Les quatres personnes décédées, y compris le pilote, avaient pris place à bord de cet avion de type Robin appartenant au Groupe de Vol à Moteur de Sion.

Les quatres personnes décédées, y compris le pilote, avaient pris place à bord de cet avion de type Robin appartenant au Groupe de Vol à Moteur de Sion.

Dès l'impact vers 16h45, la balise de localisation d'urgence a émis tout de suite et alerté la centrale REGA de Zurich (ndlr. un nouveau processus d'urgence mis en place), qui a tenté de contacter le pilote dans un premier temps. Son silence a fait craindre le pire. Immédiatement prévenus, les secouristes d'Air Zermatt se sont rendus sur les lieux de l'accident. L'épave et ses occupants gisaient à quelque 150 mètres en dessous du Col Durand (3451 m d'altitude).

Deux jeunes et deux quinquas

L'identification formelle des dépouilles est finalisée. Quant à la carcasse de l'avion, elle sera rassemblée et récupérée par le Service suisse d'enquête de sécurité (SESE) afin de déterminer les circonstances exactes de cette tragédie, en collaboration avec la police cantonale. Parallèlement, le ministère public du canton du Valais a été saisi.

L'avion de plaisance avait décollé de l'aéroport à 15h37. Un vol privé piloté par un adepte chevronné, un Vaudois de 54 ans, domicilié dans le Valais central.
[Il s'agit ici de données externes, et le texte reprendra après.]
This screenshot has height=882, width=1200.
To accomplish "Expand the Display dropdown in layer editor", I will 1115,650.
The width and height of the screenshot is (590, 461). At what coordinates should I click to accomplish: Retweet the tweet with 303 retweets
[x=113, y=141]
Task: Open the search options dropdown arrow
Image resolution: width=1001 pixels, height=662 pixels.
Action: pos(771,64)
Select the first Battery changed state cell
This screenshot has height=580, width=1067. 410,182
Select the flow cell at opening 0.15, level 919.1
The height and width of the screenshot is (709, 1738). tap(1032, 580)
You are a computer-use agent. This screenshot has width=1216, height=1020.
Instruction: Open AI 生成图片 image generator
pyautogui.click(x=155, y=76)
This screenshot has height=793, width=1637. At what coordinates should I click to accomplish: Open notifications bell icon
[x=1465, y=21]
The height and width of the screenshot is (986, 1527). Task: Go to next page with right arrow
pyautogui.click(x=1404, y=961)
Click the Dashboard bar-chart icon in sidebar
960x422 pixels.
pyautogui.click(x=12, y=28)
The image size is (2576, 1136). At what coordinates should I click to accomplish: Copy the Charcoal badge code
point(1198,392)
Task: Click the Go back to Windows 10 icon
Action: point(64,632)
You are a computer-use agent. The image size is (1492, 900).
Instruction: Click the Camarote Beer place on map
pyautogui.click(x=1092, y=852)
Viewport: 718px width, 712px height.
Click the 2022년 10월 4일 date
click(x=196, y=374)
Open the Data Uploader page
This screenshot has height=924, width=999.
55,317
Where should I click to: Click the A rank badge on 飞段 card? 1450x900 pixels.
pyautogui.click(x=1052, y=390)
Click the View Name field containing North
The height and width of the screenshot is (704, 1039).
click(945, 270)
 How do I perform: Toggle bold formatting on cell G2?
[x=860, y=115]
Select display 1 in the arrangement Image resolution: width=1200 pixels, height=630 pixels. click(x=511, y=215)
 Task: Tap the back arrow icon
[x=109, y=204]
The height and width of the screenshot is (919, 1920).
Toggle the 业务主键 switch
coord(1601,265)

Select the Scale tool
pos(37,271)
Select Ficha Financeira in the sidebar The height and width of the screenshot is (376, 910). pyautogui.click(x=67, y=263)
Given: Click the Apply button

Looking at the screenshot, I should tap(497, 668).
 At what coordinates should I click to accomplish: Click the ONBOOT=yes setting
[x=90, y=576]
Il comptabilisait de nombreuses heures au compteur et avait décidé de faire profiter trois proches: son fils de 21 ans, une Danoise de 59 ans et son garçon de 20 ans en villégiature en Suisse. Vraisemblablement pour un trajet estimé entre 1h et 1h30. Décollage de Sion direction Martigny, puis le Cervin et retour par le val d'Anniviers avant l'atterrissage dans la capitale. Le pilote était aux commandes du Robin DR 400 - 180, propriété du Groupe de Vol à Moteur (GVM) de Sion.

Une panne? Un survol à trop basse altitude?

«Ce vol n'a rien de dangereux, nous confirme Ricardo Reis, pilote instructeur et porte-parole du GVM. Si la météo est bonne et les compétences sont là, il n'y a pas de risque. Nos pilotes sont entraînés pour des vols sur les Alpes. Ils calculent tout avant de se lancer. La chaleur, la densité de l'air, etc. C'était un pilote expérimenté, membre de notre club. Il avait la tête sur les épaules. C'était quelqu'un de très calme.» Alors que pourquoi ce crash? «Les hypothèses sont multiples. J'en vois trois à ce stade: un malaise, une panne moteur ou un survol trop bas.»